After two straight positive weeks, the summer doldrums finally caught back up to the online poker industry as internet cash game traffic dropped one percent last week. In its Weekly Online Poker Traffic Update, traffic monitoring site PokerScout.com reports that of the top ten poker rooms and networks, it was split evenly with five rising and five falling.
Not much changed in the top ten; Bodog reached its highest-ever point in the rankings, advancing to fifth, while PokerStars’ Italian offering, PokerStars.it, dropped to the sixth spot. As usual, and until the sun rises in the west, PokerStars.com is perched upon the catbird seat with a seven day average of 20,000 cash game players. 888poker, in second place, is the only other online poker room or network with even 2,000 players, currently averaging 2,100 cash game players. The iPoker Network is next with 1,800, followed by PartyPoker with 1,600 and the aforementioned Bodog rounds out the top five with 1,450. As of the writing of this article, PokerStars.it has pulled back into a tie with Bodog and Full Tilt Poker also sits at 1,450.
According to PokerScout, the promotion launched by PokerStars a week ago, the Summer Daily Challenge, has not done much to move the needle. PokerStars saw a 1.3 percent uptick in cash game traffic for the week since the promo started. Then again, considering the size of PokerStars, that’s not too bad.
The Summer Daily Challenge is a promotion in which every player is given a certain goal for the day. These goals are generally very simple, like, to use PokerScout’s example, win five ring game hands. They are there to get people logging in and playing. When the daily challenge is completed, the player receives an All-In Shootout ticket, good for a special tournament that day at 2:05pm ET. The Shootouts all award at least $1,000 to the winner and a $215 tournament ticket that can be used to enter any $215 2014 World Championship of Online Poker (WCOOP) event. Each tourney will have a prize pool of $10,000 to $30,000. Perhaps the best part about them, though, is that because they are all-in tournaments, the players don’t even have to commit a block of time to playing. Everyone is automatically put all-in every hand, so as long as people are pre-registered, everything is done for them.

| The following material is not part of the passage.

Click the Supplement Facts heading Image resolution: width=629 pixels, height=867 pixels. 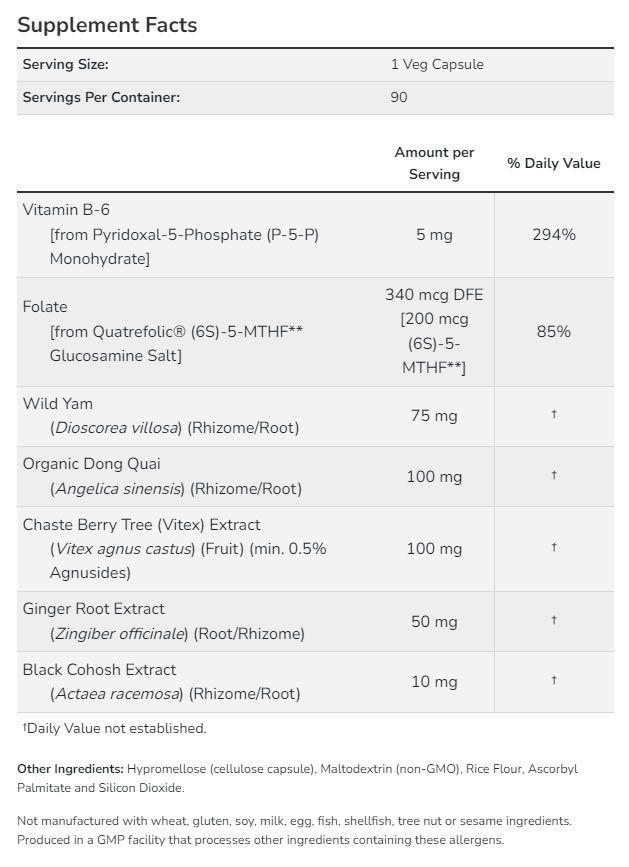tap(107, 25)
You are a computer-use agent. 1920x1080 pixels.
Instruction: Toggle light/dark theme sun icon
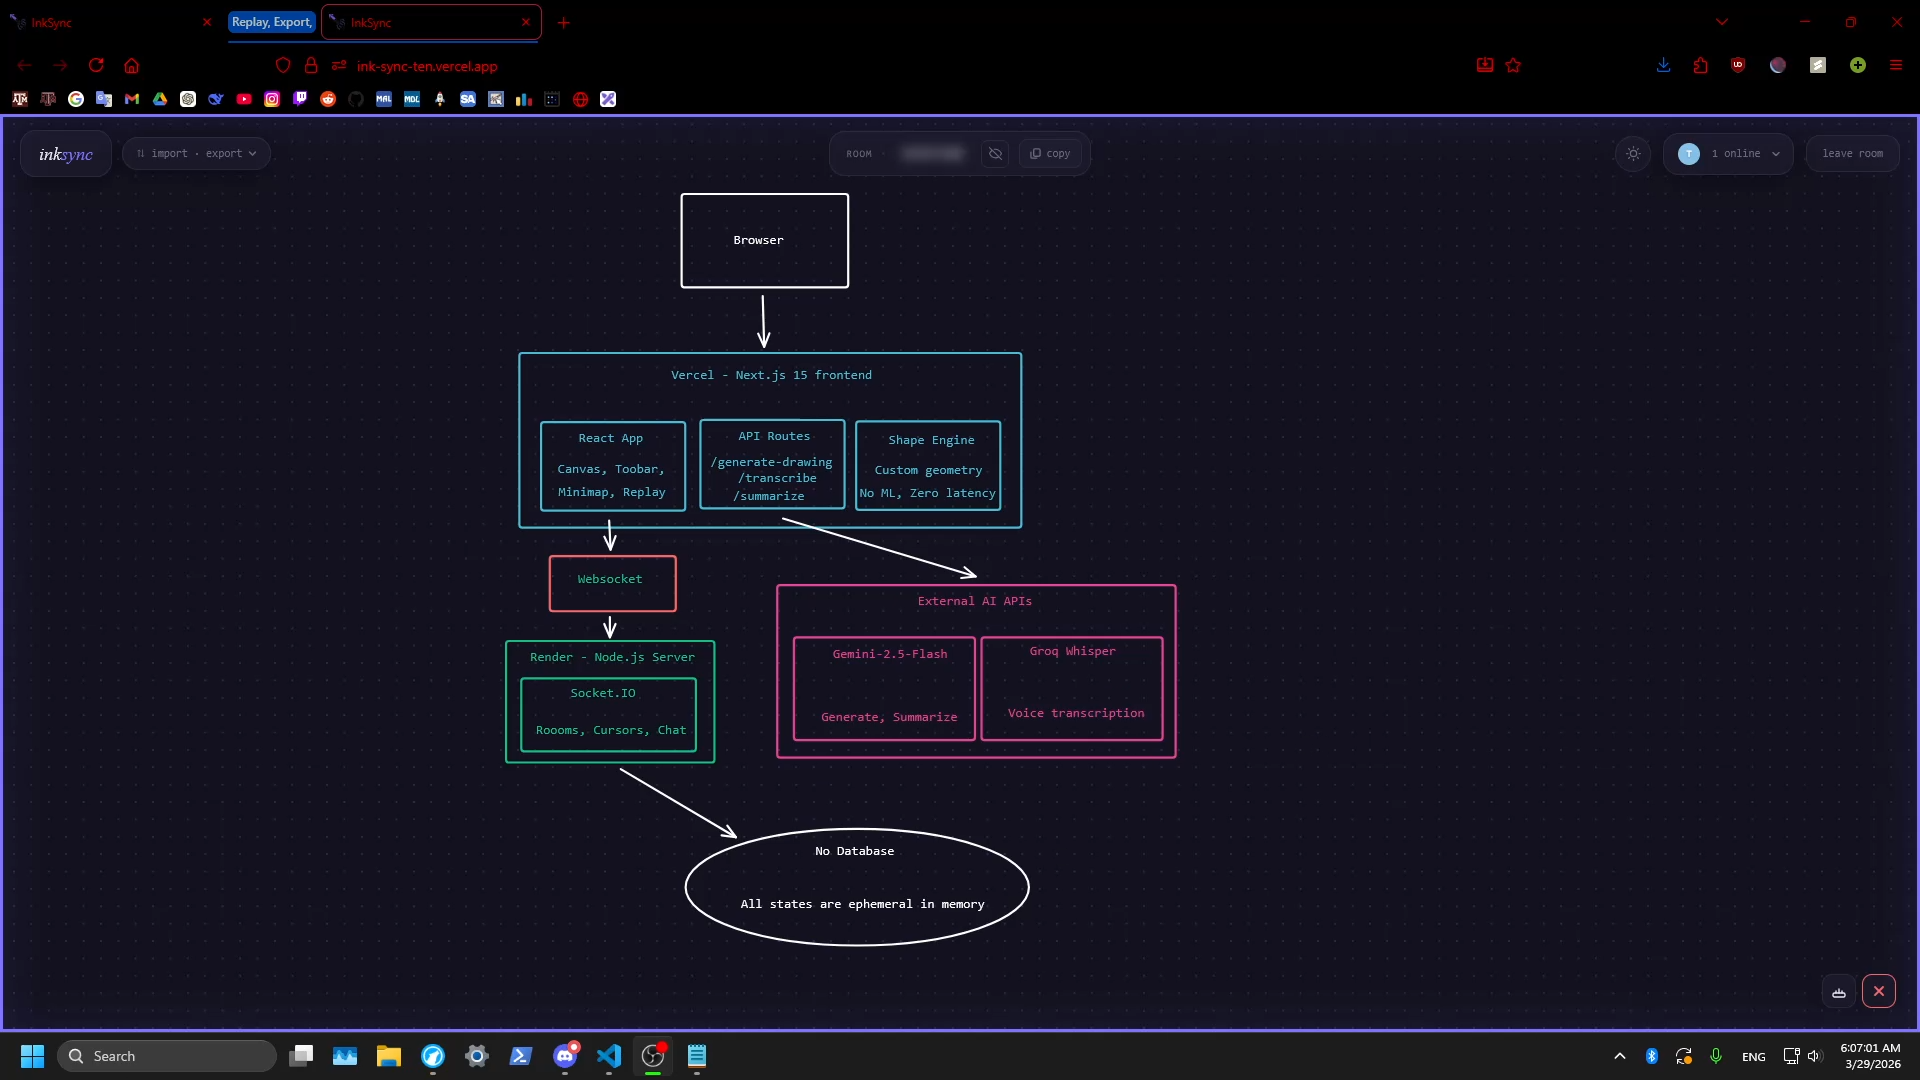pyautogui.click(x=1633, y=154)
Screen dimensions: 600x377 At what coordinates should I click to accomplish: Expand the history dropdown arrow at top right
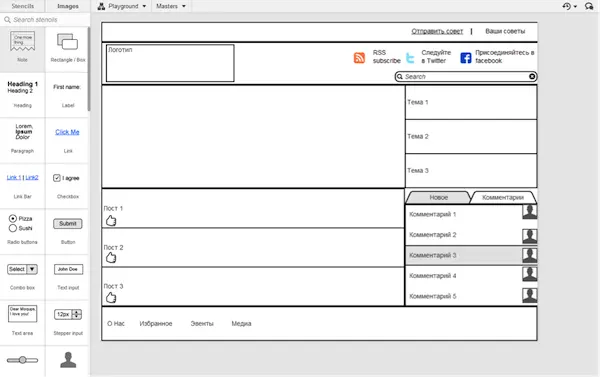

Then there is the $150K Summer Bonus Challenge, which is basically the same as the above, but just souped up. Players who complete a separate set of ten challenges will receive a ticket into the $150,000 Bonus All-In Shootout, with $10,000 going to the winner, $100,000 in total cash prizes, and $50,000 in 2014 WCOOP tickets to be awarded. The winner also gets a $5,200 ticket into the 2014 WCOOP Main Event and the top 256 players will receive $215 WCOOP tickets.
In other poker traffic news, PokerScout reports that New Jersey’s regulated market declined last week, with the Party Borgata Network and the All American Poker Network (AAPN) falling while WSOP.com advanced a bit. Party Borgata currently has a seven day average of 140 cash game players, WSOP.com is just behind with 130, and AAPN has 70.